Uzbekistan calls itself the sunny country with more than 270 sunny days per year. It could equally be called the dry country. 70% of the country is desert and the rest doesn’t get much more rain. In 2005 the country had a water deficit of 2,000m3 and this is projected to increase as the climate warms.
About 10% of the country is fertile river valleys whose bountiful harvest is entirely dependent on irrigation. Almost 90% of the countries surface water is currently used for irrigation. Climate change will see the countries two main climate zones dry/tropical and moderate to shift to 150 – 200 km to the North. Total precipitation is projected to increase across most regions in Uzbekistan although the dry desert and steppe regions are predicted to decrease. However rainfall during the key summer growing months will be lower while average temperatures are likely to rise by as much as 3 to 4C and possibly more over the next 40 years. This will cause evaporation and transpiration rates to increase, more than outweighing any increases in precipitation and the water deficit is expected to rise to 13,000 m3 over the next few decades. Under such a scenario crop yields are predicted to decline by up to 50% if no adaptation measures are put in place.

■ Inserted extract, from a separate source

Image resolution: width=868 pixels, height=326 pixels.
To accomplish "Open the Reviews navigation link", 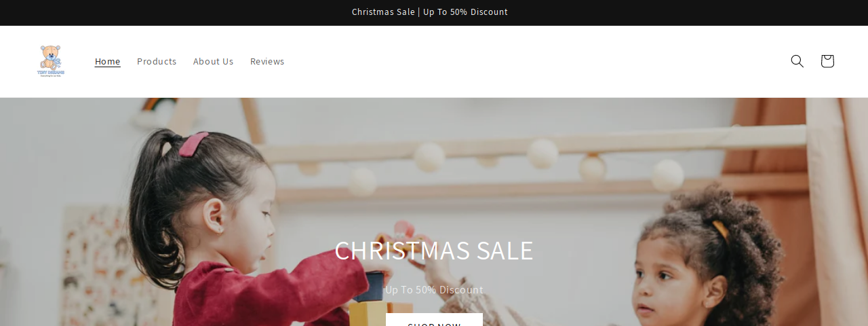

However measures could be relatively easily introduced which would help famers adapt to at least moderate reductions in the availability of water. Many of the crops currently grown, especially cotton are particularly water intensive so switching to less thirsty crops is one adaptation. Most of the irrigation infrastructure was constructed during the days of the Soviet Union and is old and badly maintained causing t water loses of between 50 & 80 %. And nearly all fields are irrigated using techniques which have remained largely unchanged for thousands of years. Water is channelled over the field using a series of ditches. This is extremely inefficient and up to 70% of the water is wasted. Switching to a system of drip irrigation using pipes to apply the water directly to the roots of the plant can increase the efficiency to 90%. However such systems involve a high capital outlay and often require more energy to operate pumps etc. and there is little evidence of integrated government action to begin the process of adaptation. However their becomes a point when it is no longer possible to adapt. It becomes simply too hot for crops to grow adequately and the land turns to desert.
Much of Uzbekistan’s water is sourced from rivers which rise in Kyrgyzstan and Tajikistan and disputes over water have contributed to already fractious relationships between the neighbours. As the water flows in these rivers decline tensions will only heighten.
Soil salinity as a result of centuries of irrigation is also a serious problem in Uzbekistan with 6 million people already affected. Climate change will make it worse. Increased evaporation will cause more salts to be deposited into the soils. Decreasing water resources will lead to a deterioration in water quality with ground water becoming increasingly saline. Salty soils require more water for irrigation and reduce yields.
Of course no discussion of environmental issues in Uzbekistan could fail to mention the Aral sea. A prime example of the consequences of trying to master nature. Once the 4th largest lake in the world it’s surface area has decreased by 60% as a result of diverting its source waters for irrigation. At the same time it was used as a dump for sewage, industrial waste and pesticides. Water levels have decreased to such an extent that the lake has split into two and land where its waters once washed has transformed into a salt desert called Aralkum.
Climate Change is a grave danger to Uzbekistan. Even moderate increases of temperature will pose serious challenges particularly for the agricultural sector. More extreme rises will bring into question the very existence of the country itself as the cities become scorching ovens and crops turn to dust. Millions will be forced from their land and society will begin to break down. As water resources dwindle tensions between neighbouring countries could easily spark war. A frightening prospect yet such a scenario will become inevitable if the world fails to act on climate change.